What to do when your mortgage forbearance period ends
The first of 4 million Americans who put their mortgage into forbearance during the pandemic may be just a few months away from the end of that relief. Here’s what you need to know if you’re one of them.
A brief timeline:
- March 18, 2020: Freddie Mac extends mortgage relief to borrowers, with options to provide forbearance for up to 12 months.
- March 27, 2020: The CARES Act is enacted, giving borrowers with government-backed loans the option to request mortgage forbearance for up to 180 days, with the option to extend an additional 180 days.
- May 2020: Four million US mortgages go into forbearance, representing 8% of outstanding mortgages and $1 trillion in debt.
- December 2020: The Federal Housing Administration (FHA) extends the deadline to February 28, 2021, for single-family borrowers with an FHA mortgage to apply for an initial COVID-19 forbearance.
What is mortgage forbearance?
Forbearance is when a lender allows you to suspend payments for a set amount of time due to financial hardship resulting from:
- A sudden loss of employment.
- A significant reduction in income.
- A natural disaster event.

Dataset items =
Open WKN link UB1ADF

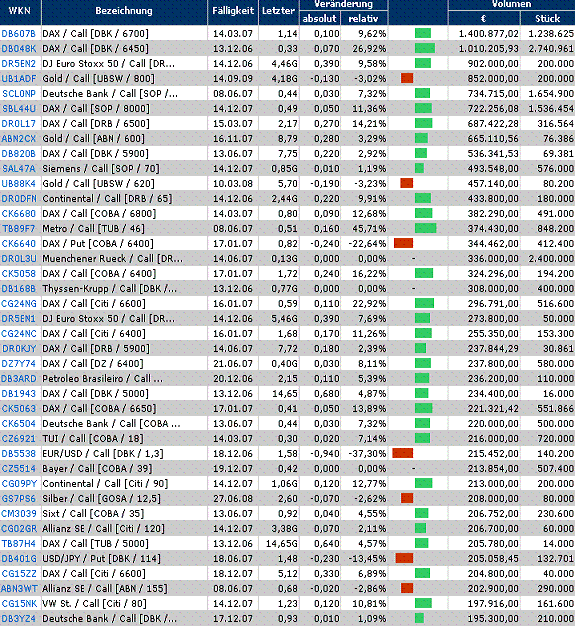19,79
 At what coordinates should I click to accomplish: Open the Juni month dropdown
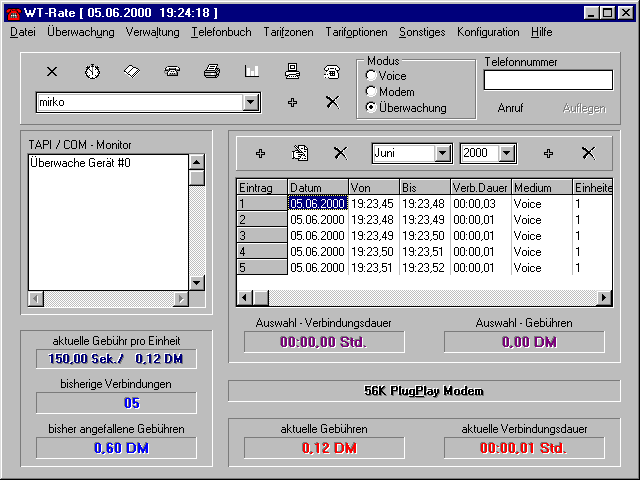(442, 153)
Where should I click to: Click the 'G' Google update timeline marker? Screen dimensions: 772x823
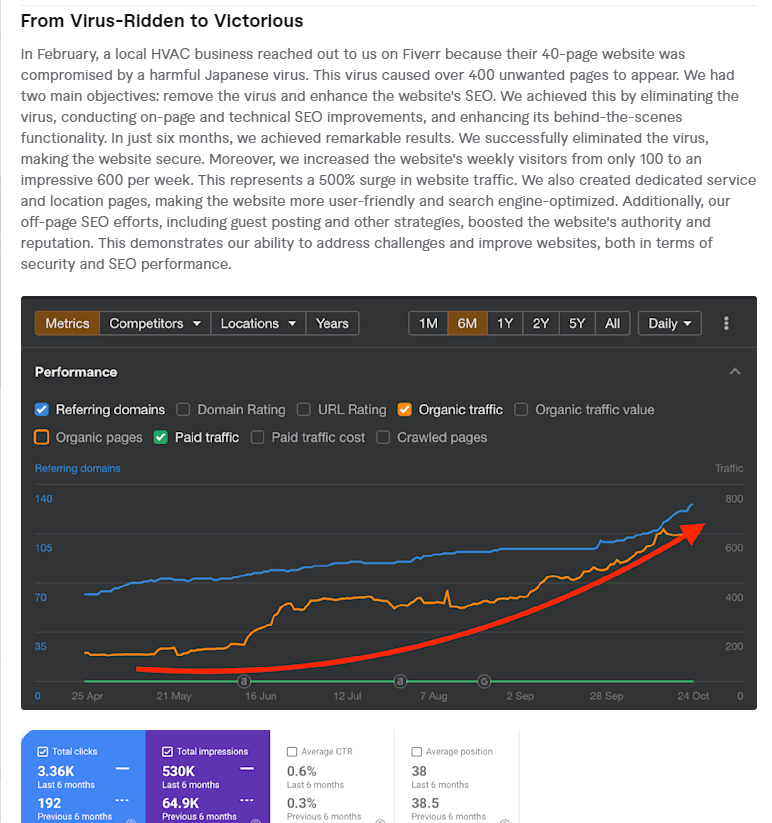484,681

Tasks for this exercise =
**a)** Rewrite the mortgage forbearance article starting with "- May 2020: Four" and going on through "natural disaster event.", swapping "financial hardship" for "economic hardship".
**b)** List every circumstance the mortgage forbearance article gives as a source of the financial hardship that can lead a lender to allow suspended payments.
**c)** Translate this sentence from the mortgage forbearance article into Spanish: "Here’s what you need to know if you’re one of them."

Replies =
**a)**
- May 2020: Four million US mortgages go into forbearance, representing 8% of outstanding mortgages and $1 trillion in debt.
- December 2020: The Federal Housing Administration (FHA) extends the deadline to February 28, 2021, for single-family borrowers with an FHA mortgage to apply for an initial COVID-19 forbearance.
What is mortgage forbearance?
Forbearance is when a lender allows you to suspend payments for a set amount of time due to economic hardship resulting from:
- A sudden loss of employment.
- A significant reduction in income.
- A natural disaster event.

**b)**
- A sudden loss of employment.
- A significant reduction in income.
- A natural disaster event.

**c)** Esto es lo que necesita saber si usted es uno de ellos.